Egzamin teoretyczny rozpoczął się o godz. 9 i trwał 120 minut. Uczniowie kształcący się w różnych zawodach pisali test wielokrotnego wyboru. Prace, podobnie jak matury, były kodowane. Nad przebiegiem egzaminów czuwały kilkuosobowe komisje, w których zasiadali nauczyciele, a także obserwatorzy z innych szkół, nie uczący przedmiotów zawodowych.

W Zespole Szkół Samochodowych egzamin teoretyczny z przygotowania zawodowego pisało 56 przyszłych mechaników pojazdów samochodowych, 9 lakierników, 21 elektrotechników pojazdów samochodowych i 7 blacharzy. Ich prace jeszcze wczoraj zostały odesłane do Okręgowej Komisji Egzaminacyjnej w Krakowie. W najbliższy poniedziałek w "samochodówce" rozpoczną się egzaminy praktyczne. Egzaminatorzy będą oceniać umiejętności zawodowe 180 młodych ludzi. Mogą je przeprowadzać tylko szkoły posiadające licencję Ośrodka Egzaminacyjnego. Dlatego też wybrane placówki będą egzaminować według ustalonego harmonogramu nie tylko własnych uczniów, ale młodzież kończącą zawodówki z innych regionów Małopolski.

W Zespole Szkół Budowlanych w Nowym Sączu do egzaminu pisemnego przystąpiło 20 uczniów, kształcących się w zawodzie monter instalacji i urządzeń sanitarnych oraz 50 w zawodzie murarz. Część praktyczną będzie zdawało ok. 130 osób.

- Ten etap jest dużo trudniejszy - powiedział wczoraj "Dziennikowi" Mieczysław Aleksander, dyrektor Zespołu Szkół Budowlanych w Nowym Sączu. - Odbywać się on będzie m.in. w warsztatach szkolnych. Egzaminatorów przez tydzień, a być może dwa, czeka praca na dwie zmiany. Jeden uczeń będzie egzaminowany przez trzy godziny przez trzech egzaminatorów. Aby można było przeprowadzać egzaminy praktyczne, musieliśmy doposażyć stanowiska pracy. Trwało to blisko rok. Część pieniędzy zasponsorowała nam Rada Rodziców. Szacuję, że zainwestowaliśmy ok. 8 tys. zł. Liczę na to, że część pieniędzy zostanie nam zwrócona.

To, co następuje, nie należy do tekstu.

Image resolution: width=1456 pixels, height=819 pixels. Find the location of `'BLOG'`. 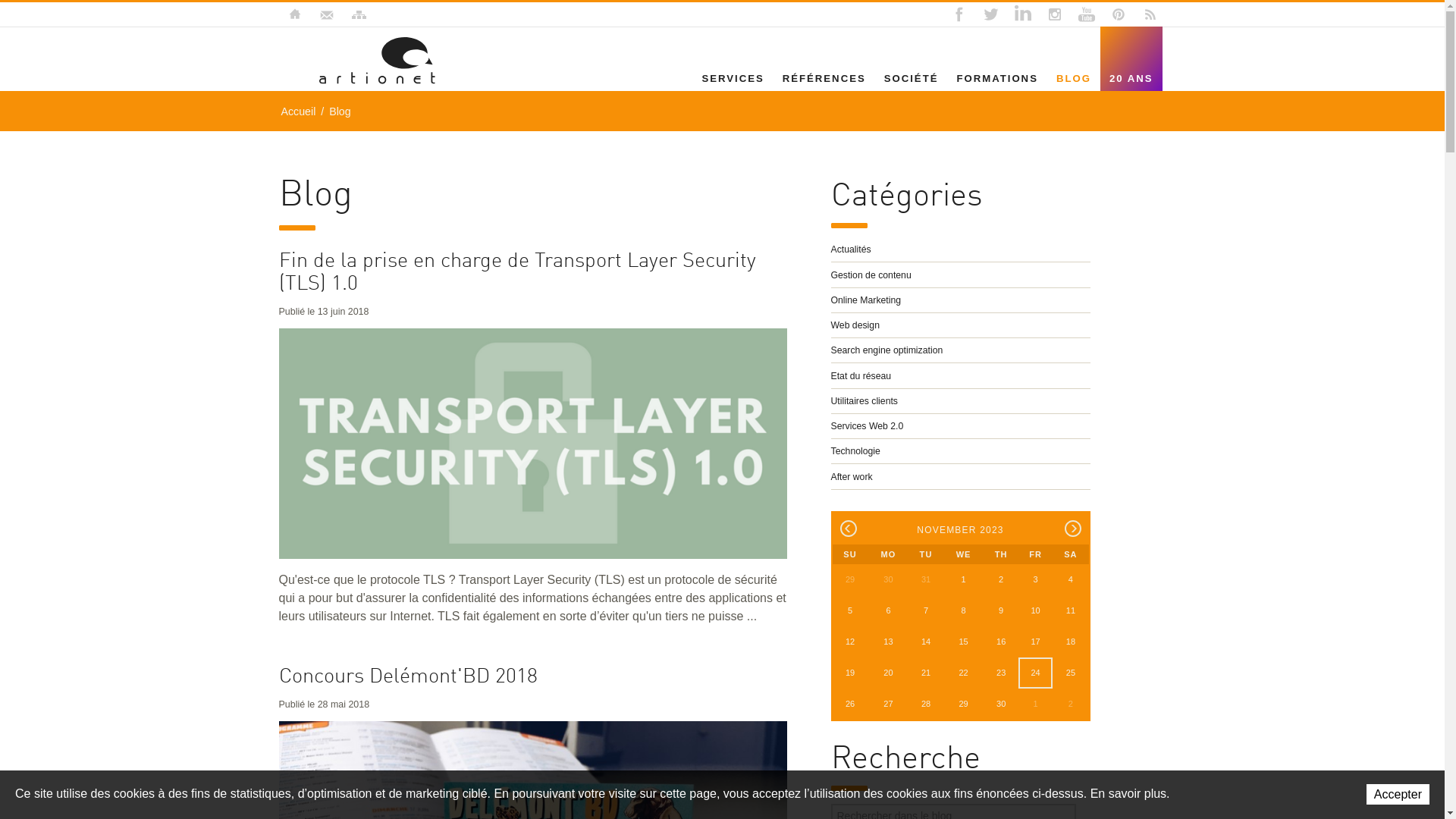

'BLOG' is located at coordinates (1046, 78).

W Zespole Szkół Gastronomicznych test pisało 23 przyszłych cukierników oraz 23 przyszłych kucharzy małej gastronomii. W przyszłym tygodniu do etapu praktycznego przystąpi 106 cukierników i 36 kucharzy, m.in. z Chrzanowa, Suchej Beskidzkiej, Krakowa i Mszany Dolnej. W Grybowie w Zespole Szkół Zawodowych egzamin teoretyczny zdawało wczoraj ogółem 75 uczniów: przyszłych sprzedawców, stolarzy oraz monterów instalacji i urządzeń sanitarnych.

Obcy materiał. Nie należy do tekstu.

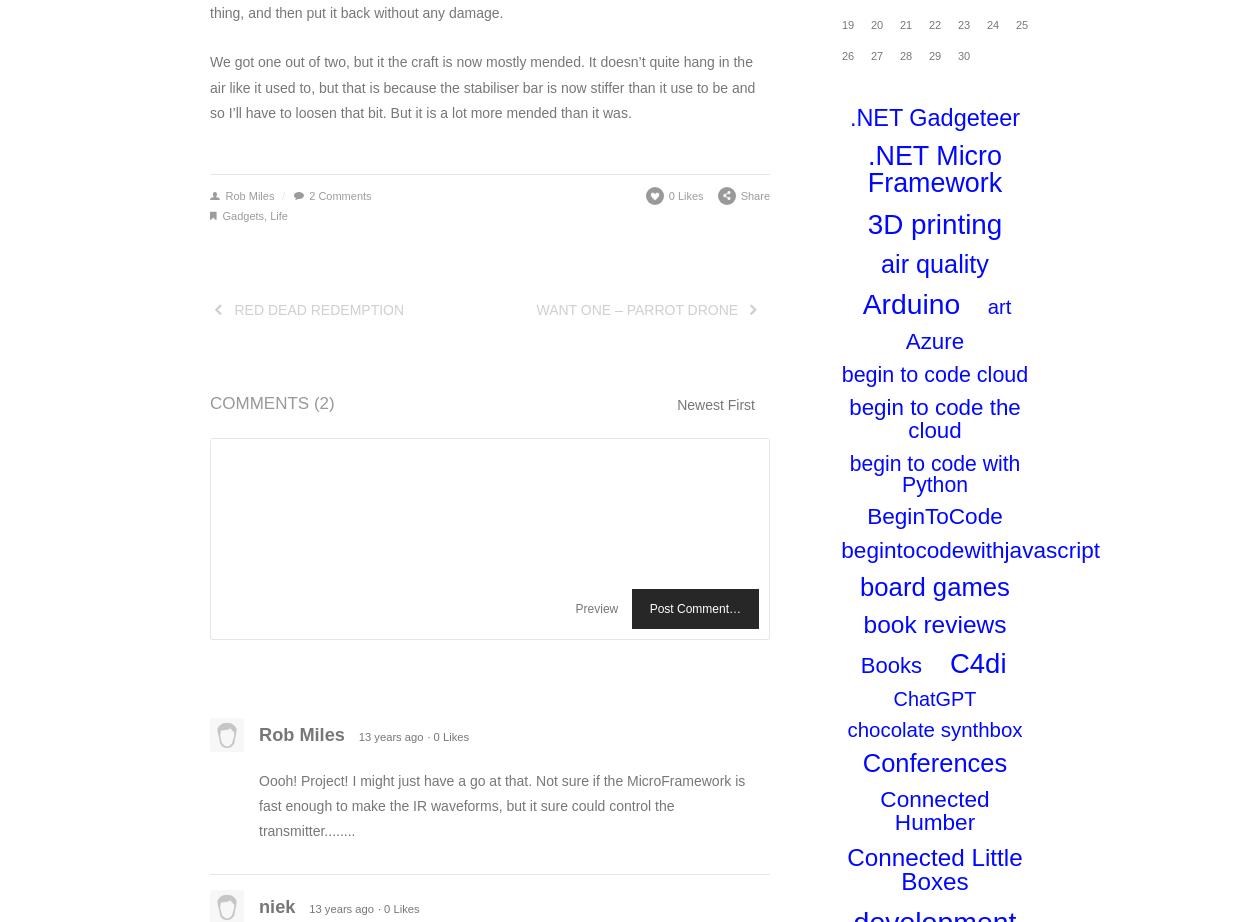  I want to click on 'begin to code the cloud', so click(934, 417).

- Nowością dla naszej szkoły jest egzamin praktyczny, który młodzież w naszych murach będzie zdawać po raz pierwszy - mówi Lesław Tarasek, dyrektor zespołu Szkół Zawodowych w Grybowie. - W ubiegłym roku przeprowadziliśmy jedynie egzamin teoretyczny. Dopiero w tym roku uzyskaliśmy status Ośrodka Egzaminacyjnego. Przed nami duże wyzwanie. Część praktyczna będzie się odbywać przez dwa tygodnie. To taka mała zawodowa matura w nowej formule. Będziemy mieli egzaminatorów m.in. z Tarnowa, a nawet Radzynia Podlaskiego. Do przepytania jest 123 sprzedawców oraz 20 stolarzy. Także i my musieliśmy doposażyć szkołę m.in. zakupić trzy kasy elektroniczne, regały, metkownice, program komputerowy do sprzedaży hurtowej i wagi elektroniczne. Pochłonęło to kilka tysięcy złotych.

Uczniowie, którzy nie zdadzą części teoretycznej, mogą przystąpić do części praktycznej, a później powtórzyć oblany egzamin.